Shortly thereafter, having heard on the street that a housing project was opening in Harlem with preferential treatment for the mentally ill, William approached a social worker and applied for an apartment at the Broadway Housing Communities. Always the conman, William declared himself to be schizophrenic. "I had to act crazy," he said. He put on a show for the psychiatrist, exaggerating the severity of the audio hallucinations he actually heard and was soon granted residency.
For the first several months William rarely stirred from his new home. He did not attend the community functions, nor did he seek rehabilitation or counseling for his drug addiction. Rather--miraculously--he just stopped taking drugs. And gradually, the demonic voices in his head grew silent.
Today William Kitt still lives in Broadway Housing in the same apartment he's had for thirteen years. He spends his time creating exquisite works of art, drawing scenes from around Manhattan which he renders in vivid pastel crayons. His works are vibrant and beautiful. He still claims, however, that he hears one particular voice, but says that it's the voice of an angel who inspires his artwork.

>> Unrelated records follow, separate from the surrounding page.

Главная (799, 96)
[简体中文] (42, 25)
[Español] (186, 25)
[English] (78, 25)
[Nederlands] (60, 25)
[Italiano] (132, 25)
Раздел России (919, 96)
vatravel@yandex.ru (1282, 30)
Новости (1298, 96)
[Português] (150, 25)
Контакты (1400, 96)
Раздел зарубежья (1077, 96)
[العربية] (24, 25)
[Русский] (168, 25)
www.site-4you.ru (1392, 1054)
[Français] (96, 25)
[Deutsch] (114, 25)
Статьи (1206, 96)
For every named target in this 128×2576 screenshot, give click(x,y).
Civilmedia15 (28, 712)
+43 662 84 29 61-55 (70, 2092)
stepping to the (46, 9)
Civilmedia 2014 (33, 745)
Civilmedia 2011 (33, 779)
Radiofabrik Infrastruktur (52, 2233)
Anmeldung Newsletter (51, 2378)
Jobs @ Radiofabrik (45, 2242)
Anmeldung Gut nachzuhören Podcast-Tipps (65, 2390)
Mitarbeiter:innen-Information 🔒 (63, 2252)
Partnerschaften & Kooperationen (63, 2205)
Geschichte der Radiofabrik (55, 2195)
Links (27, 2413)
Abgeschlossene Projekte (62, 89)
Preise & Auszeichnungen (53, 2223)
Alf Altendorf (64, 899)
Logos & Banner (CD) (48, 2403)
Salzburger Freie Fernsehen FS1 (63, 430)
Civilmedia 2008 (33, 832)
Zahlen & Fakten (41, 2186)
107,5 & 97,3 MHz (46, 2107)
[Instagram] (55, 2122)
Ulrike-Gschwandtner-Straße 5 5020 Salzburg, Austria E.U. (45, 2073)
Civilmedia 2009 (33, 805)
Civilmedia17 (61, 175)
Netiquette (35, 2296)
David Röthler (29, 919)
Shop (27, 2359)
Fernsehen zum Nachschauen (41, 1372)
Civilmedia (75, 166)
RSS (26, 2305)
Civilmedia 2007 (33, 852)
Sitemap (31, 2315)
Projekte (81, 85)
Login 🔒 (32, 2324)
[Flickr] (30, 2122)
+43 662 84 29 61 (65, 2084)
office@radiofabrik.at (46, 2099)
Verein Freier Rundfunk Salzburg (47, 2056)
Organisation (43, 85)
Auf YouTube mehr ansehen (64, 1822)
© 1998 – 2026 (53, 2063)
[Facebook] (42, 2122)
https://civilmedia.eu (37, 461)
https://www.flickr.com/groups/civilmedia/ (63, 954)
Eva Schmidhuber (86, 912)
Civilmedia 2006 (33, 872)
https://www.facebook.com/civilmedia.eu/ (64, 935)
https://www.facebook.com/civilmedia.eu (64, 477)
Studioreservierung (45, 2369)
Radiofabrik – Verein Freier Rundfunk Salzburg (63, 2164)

Does an angel really speak to William Kitt, or is it just the residue from his years of substance abuse? I don't know, but I like to think that if an angel would speak to a peasant carpenter, a teen-aged girl, or group of dirty shepherds, one would certainly not disdain talking to a former homeless drug addict.
William is alive and healthy today because of a Christmas miracle. What drew him to that church thirteen Christmases ago? What drives any of us to church on this holy night? Only our soul's hunger to behold the Christ child and receive the peace this child has to give.
God bless you, my friends, and a Merry Christmas to you all.